**Available data:**
---

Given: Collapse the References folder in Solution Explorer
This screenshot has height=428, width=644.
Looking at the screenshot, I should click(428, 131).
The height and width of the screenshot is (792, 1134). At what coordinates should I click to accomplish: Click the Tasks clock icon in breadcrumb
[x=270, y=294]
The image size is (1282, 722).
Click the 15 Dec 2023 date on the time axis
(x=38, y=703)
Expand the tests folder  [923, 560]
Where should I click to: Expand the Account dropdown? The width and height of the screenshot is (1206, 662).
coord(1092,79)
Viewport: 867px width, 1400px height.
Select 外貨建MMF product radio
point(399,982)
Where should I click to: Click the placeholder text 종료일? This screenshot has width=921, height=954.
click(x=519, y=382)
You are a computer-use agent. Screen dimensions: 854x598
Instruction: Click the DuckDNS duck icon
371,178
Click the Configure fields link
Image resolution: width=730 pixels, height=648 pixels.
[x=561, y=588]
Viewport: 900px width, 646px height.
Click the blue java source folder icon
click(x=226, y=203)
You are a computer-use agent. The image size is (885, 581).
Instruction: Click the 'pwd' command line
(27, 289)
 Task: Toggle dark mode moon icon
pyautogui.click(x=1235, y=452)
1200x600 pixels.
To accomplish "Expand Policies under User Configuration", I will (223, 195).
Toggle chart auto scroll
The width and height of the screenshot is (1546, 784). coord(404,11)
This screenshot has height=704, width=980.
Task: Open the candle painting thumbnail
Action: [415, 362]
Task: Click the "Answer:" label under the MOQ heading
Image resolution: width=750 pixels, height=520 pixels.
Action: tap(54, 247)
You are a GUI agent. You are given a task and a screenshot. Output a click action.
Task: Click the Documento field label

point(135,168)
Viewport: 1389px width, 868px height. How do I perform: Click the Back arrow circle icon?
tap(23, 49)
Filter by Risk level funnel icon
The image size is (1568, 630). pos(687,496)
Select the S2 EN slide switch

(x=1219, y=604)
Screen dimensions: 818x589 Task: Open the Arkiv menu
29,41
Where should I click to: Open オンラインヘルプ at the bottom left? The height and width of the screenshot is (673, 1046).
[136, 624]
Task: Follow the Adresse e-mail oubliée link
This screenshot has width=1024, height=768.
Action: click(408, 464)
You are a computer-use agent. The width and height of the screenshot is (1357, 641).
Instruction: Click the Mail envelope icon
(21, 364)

---

**Prompt:** In your reply, restate every entry exactly.

**Exercise answer:**
Given: Collapse the References folder in Solution Explorer
This screenshot has height=428, width=644.
Looking at the screenshot, I should click(428, 131).
The height and width of the screenshot is (792, 1134). At what coordinates should I click to accomplish: Click the Tasks clock icon in breadcrumb
[x=270, y=294]
The image size is (1282, 722).
Click the 15 Dec 2023 date on the time axis
(x=38, y=703)
Expand the tests folder  [923, 560]
Where should I click to: Expand the Account dropdown? The width and height of the screenshot is (1206, 662).
coord(1092,79)
Viewport: 867px width, 1400px height.
Select 外貨建MMF product radio
point(399,982)
Where should I click to: Click the placeholder text 종료일? This screenshot has width=921, height=954.
click(x=519, y=382)
You are a computer-use agent. Screen dimensions: 854x598
Instruction: Click the DuckDNS duck icon
371,178
Click the Configure fields link
Image resolution: width=730 pixels, height=648 pixels.
[x=561, y=588]
Viewport: 900px width, 646px height.
Click the blue java source folder icon
click(x=226, y=203)
You are a computer-use agent. The image size is (885, 581).
Instruction: Click the 'pwd' command line
(27, 289)
 Task: Toggle dark mode moon icon
pyautogui.click(x=1235, y=452)
1200x600 pixels.
To accomplish "Expand Policies under User Configuration", I will (223, 195).
Toggle chart auto scroll
The width and height of the screenshot is (1546, 784). coord(404,11)
This screenshot has height=704, width=980.
Task: Open the candle painting thumbnail
Action: [415, 362]
Task: Click the "Answer:" label under the MOQ heading
Image resolution: width=750 pixels, height=520 pixels.
Action: tap(54, 247)
You are a GUI agent. You are given a task and a screenshot. Output a click action.
Task: Click the Documento field label

point(135,168)
Viewport: 1389px width, 868px height. How do I perform: Click the Back arrow circle icon?
tap(23, 49)
Filter by Risk level funnel icon
The image size is (1568, 630). pos(687,496)
Select the S2 EN slide switch

(x=1219, y=604)
Screen dimensions: 818x589 Task: Open the Arkiv menu
29,41
Where should I click to: Open オンラインヘルプ at the bottom left? The height and width of the screenshot is (673, 1046).
[136, 624]
Task: Follow the Adresse e-mail oubliée link
This screenshot has width=1024, height=768.
Action: click(408, 464)
You are a computer-use agent. The width and height of the screenshot is (1357, 641).
Instruction: Click the Mail envelope icon
(21, 364)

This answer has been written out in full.